Direction 1>
Please extract the stretch of the Bobo article from "According to Brooks, the" through "to be promiscuous.", copying it word for word.

Article>
= Bobo (socio-economic group) =

French socio-economic group

Bobo is a portmanteau used to describe the socio-economic bourgeois-bohemian group in France. The geographer Christophe Guilluy has used the term to describe France's elite class, whom he accuses of being responsible for many of France's current problems.

The term was introduced into the English language by the cultural commentator David Brooks to describe the 1990s descendants of the yuppies in the book Bobos in Paradise (2000). Brooks describes Bobos as "highly educated folk who have one foot in the bohemian world of creativity and another foot in the bourgeois realm of ambition and worldly success". Brooks describes the relation between the two cultural groups in Paris starting in the 1820s when the Bourgeoisie had "displaced the aristocracy as the moving group in society" and the bohemians "really rose up" to express their disgust, expressed by Stendhal:

"Hatred of the bourgeoisie is the beginning of all virtues, and they make him want to weep and vomit at the same time."

According to Brooks, the two groups continued to coexist in a culture war for decades, with the bohemians displaying contempt, loathing, etc. for their enemy, and the bourgeoisie ignoring the bohemians and embracing "useful, prosaic virtues: self-discipline, frugality, order, punctuality, moderation, industry, temperance, fidelity, and faith". Further,

[The] bourgeois were materialists and the bohemians were antimaterialists. The bourgeois were polite; the bohemians were raw. The bourgeois were career-oriented, so the bohemians were experience-oriented. The bourgeois pretended to be chaste, and the bohemians pretended to be promiscuous.

Direction 2>
In the entries below the Bobo article, rename "Viewport" to "Window" in the stretch from the line containing "Where should I click to: Open the second" through the line containing "click(770, 80)", both included. Reproduce only those lines, with everything else unchanged and the pictures omitted.

Data shown>
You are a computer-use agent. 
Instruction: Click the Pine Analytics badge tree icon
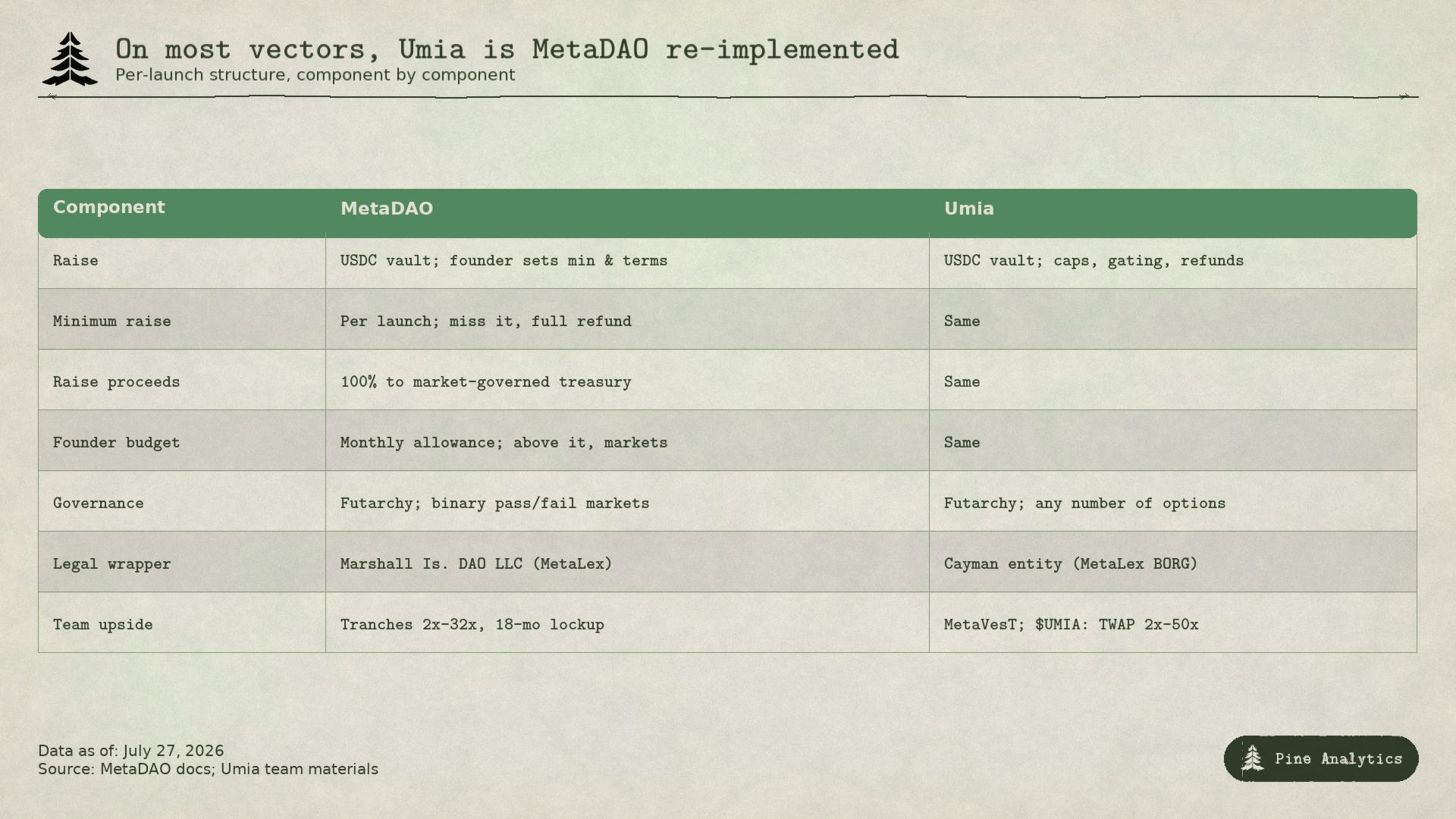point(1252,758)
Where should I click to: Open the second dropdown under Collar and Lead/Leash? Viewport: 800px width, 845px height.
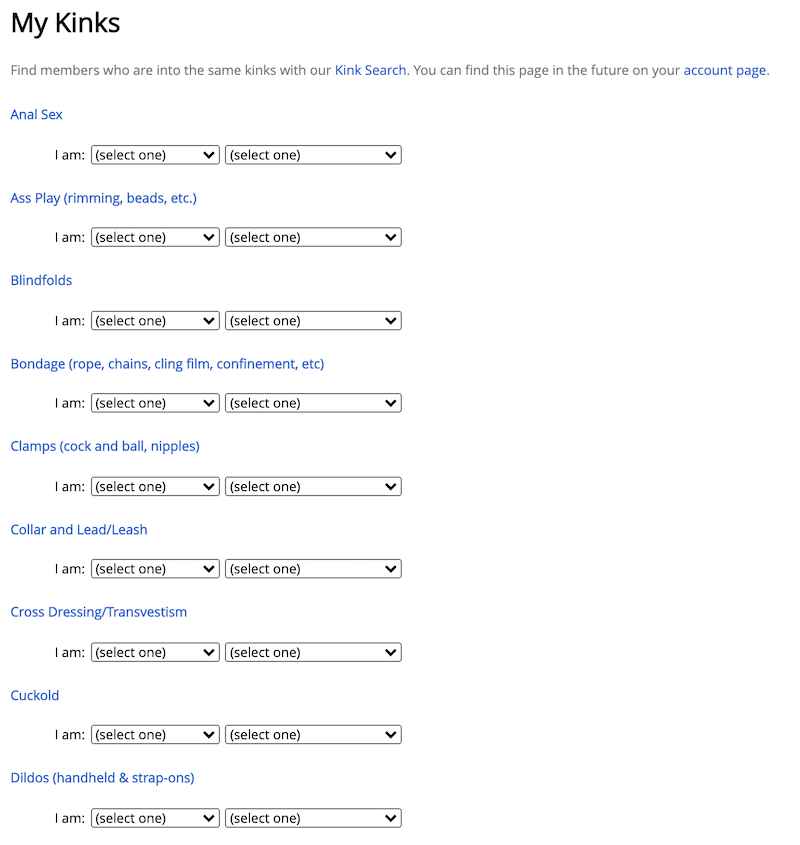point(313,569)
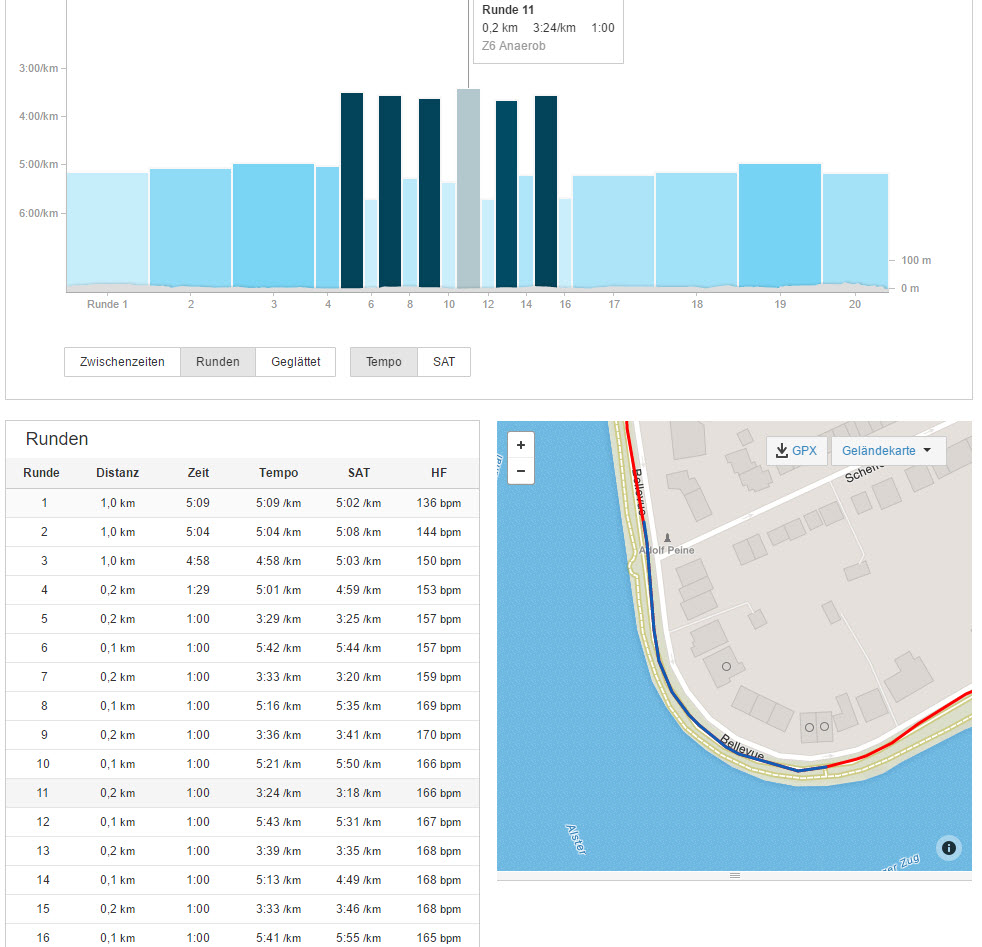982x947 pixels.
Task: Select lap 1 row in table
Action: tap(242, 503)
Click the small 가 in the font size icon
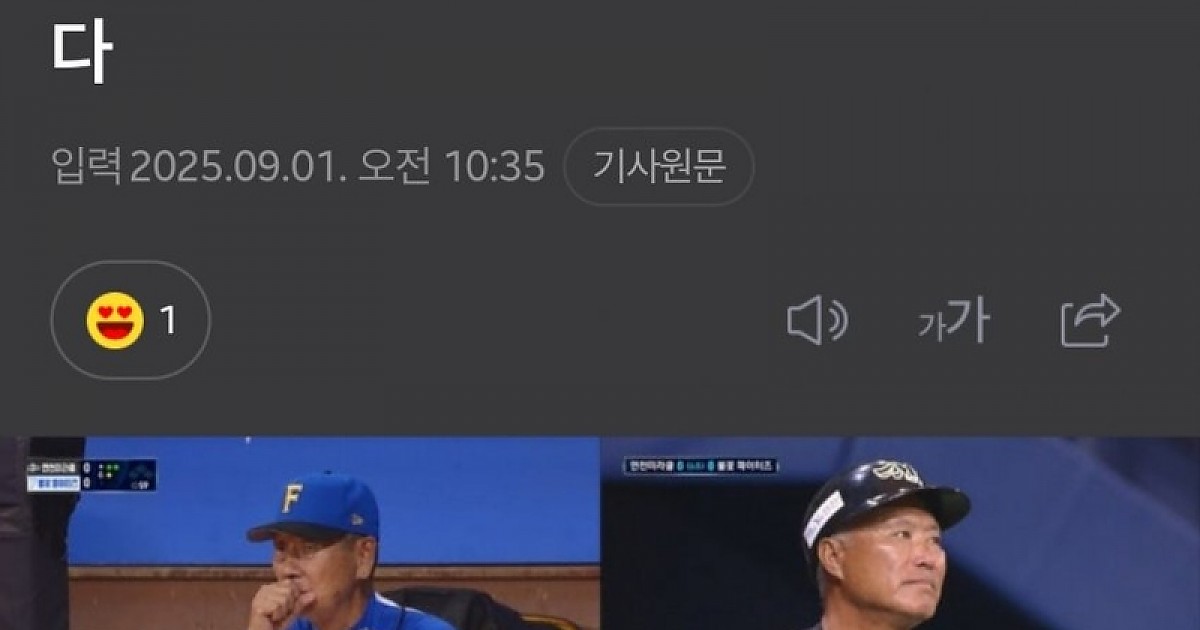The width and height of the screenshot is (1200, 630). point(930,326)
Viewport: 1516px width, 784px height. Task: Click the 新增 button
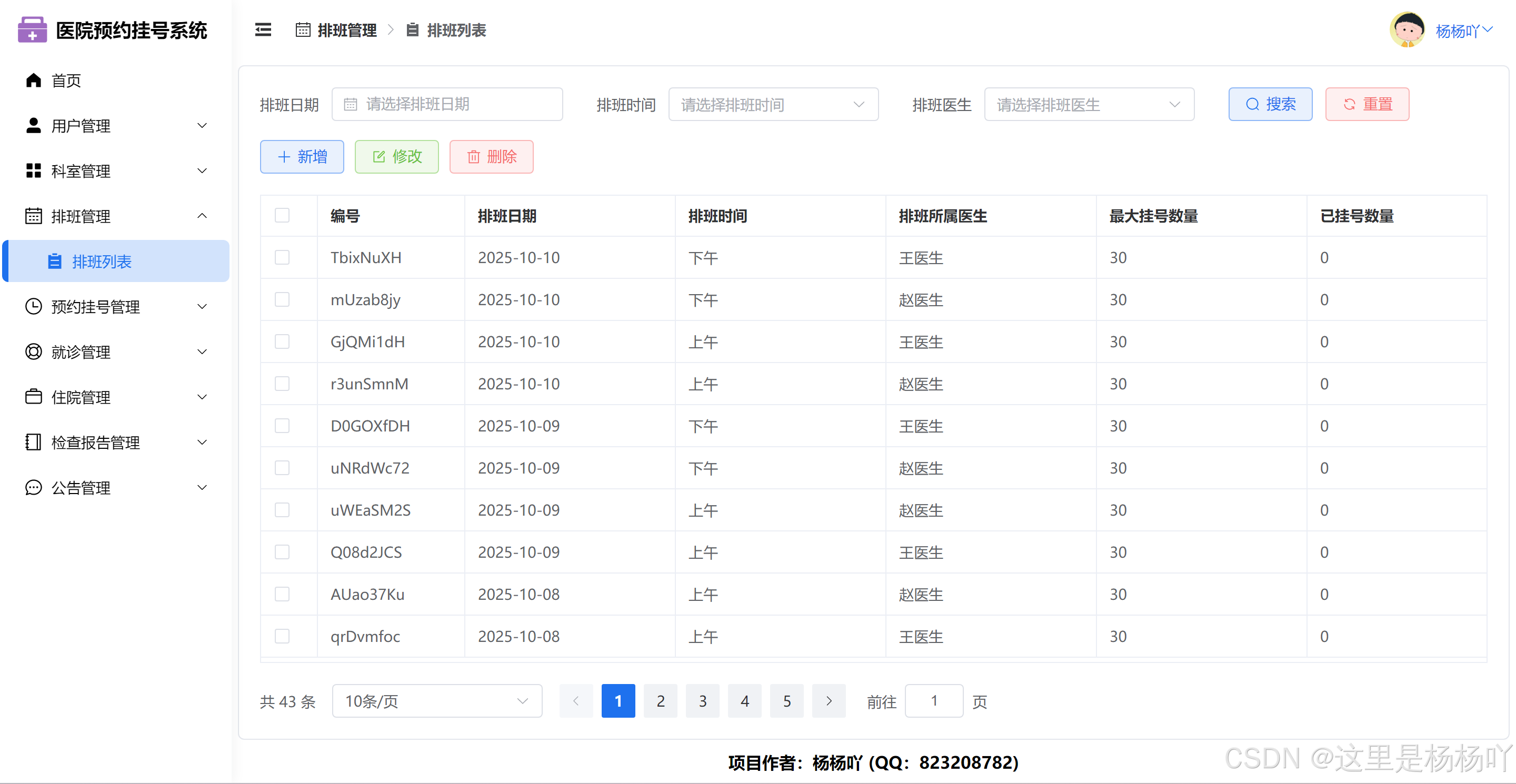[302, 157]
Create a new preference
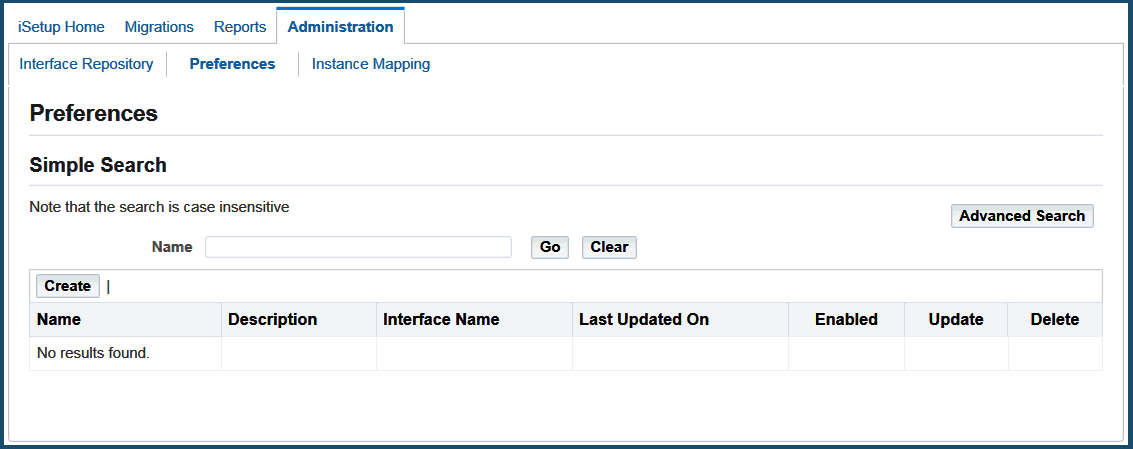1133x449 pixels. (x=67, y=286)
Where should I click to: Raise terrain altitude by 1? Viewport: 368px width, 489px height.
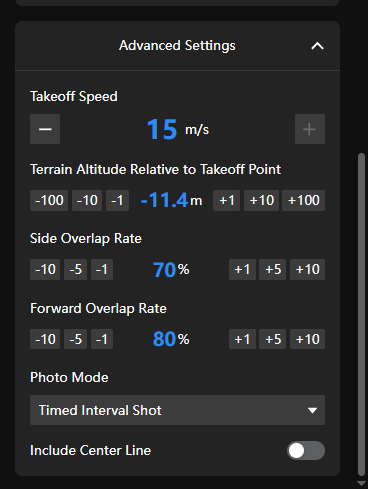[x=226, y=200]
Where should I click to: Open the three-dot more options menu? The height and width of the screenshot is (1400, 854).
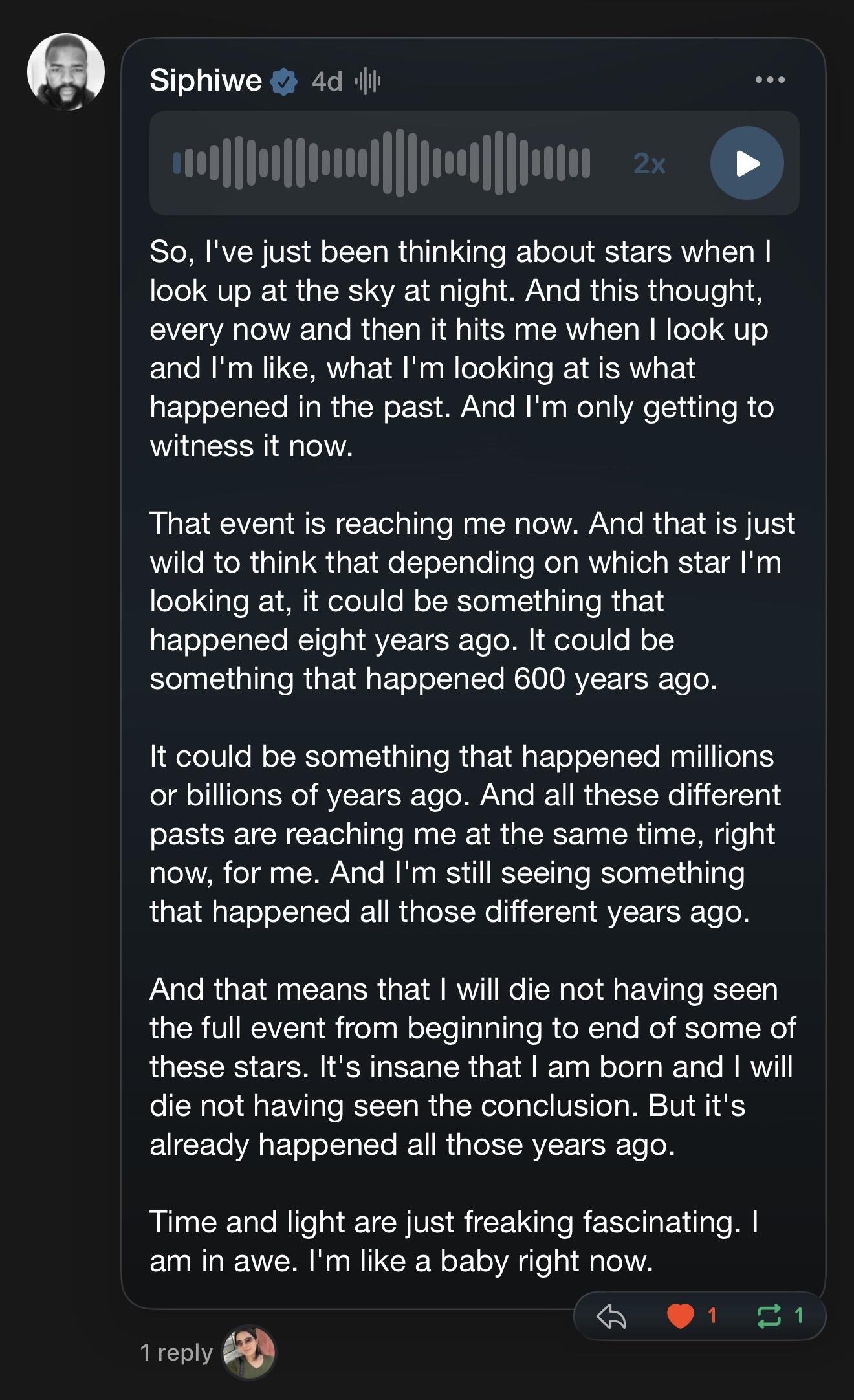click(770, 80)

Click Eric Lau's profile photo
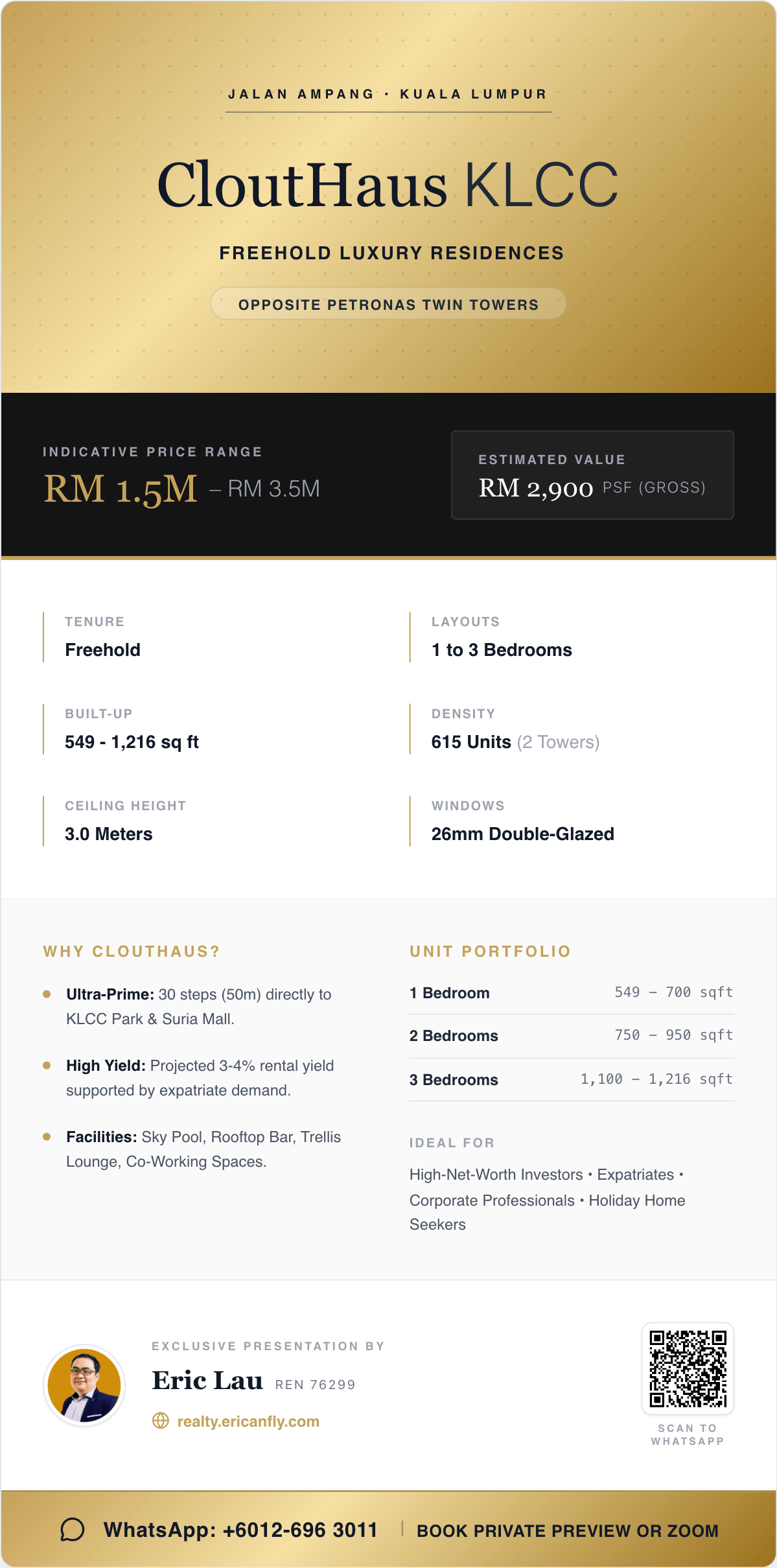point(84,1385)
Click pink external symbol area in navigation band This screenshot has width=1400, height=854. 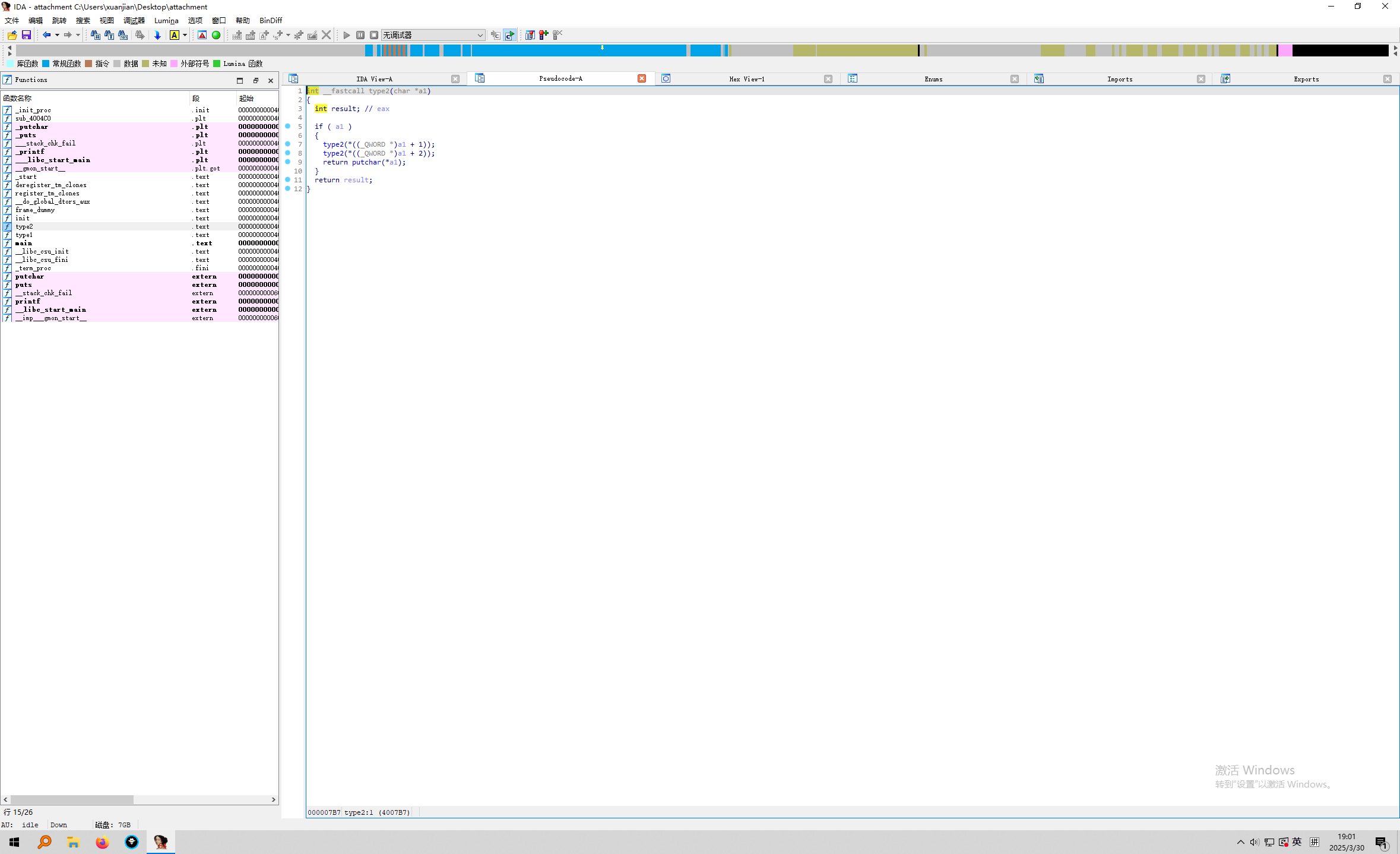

Complete output 1>
According to Brooks, the two groups continued to coexist in a culture war for decades, with the bohemians displaying contempt, loathing, etc. for their enemy, and the bourgeoisie ignoring the bohemians and embracing "useful, prosaic virtues: self-discipline, frugality, order, punctuality, moderation, industry, temperance, fidelity, and faith". Further,

[The] bourgeois were materialists and the bohemians were antimaterialists. The bourgeois were polite; the bohemians were raw. The bourgeois were career-oriented, so the bohemians were experience-oriented. The bourgeois pretended to be chaste, and the bohemians pretended to be promiscuous.

Complete output 2>
Where should I click to: Open the second dropdown under Collar and Lead/Leash? Window: 800px width, 845px height.
point(313,569)
982x947 pixels.
Task: Select lap 1 row in table
Action: tap(242, 503)
Click the small 가 in the font size icon
The width and height of the screenshot is (1200, 630). point(930,326)
Window: 1516px width, 784px height. Task: Click the 新增 button
[302, 157]
Create a new preference
1133x449 pixels. (x=67, y=286)
Where should I click to: Raise terrain altitude by 1? Window: 368px width, 489px height.
[x=226, y=200]
Where should I click to: Open the three-dot more options menu? The height and width of the screenshot is (1400, 854).
click(770, 80)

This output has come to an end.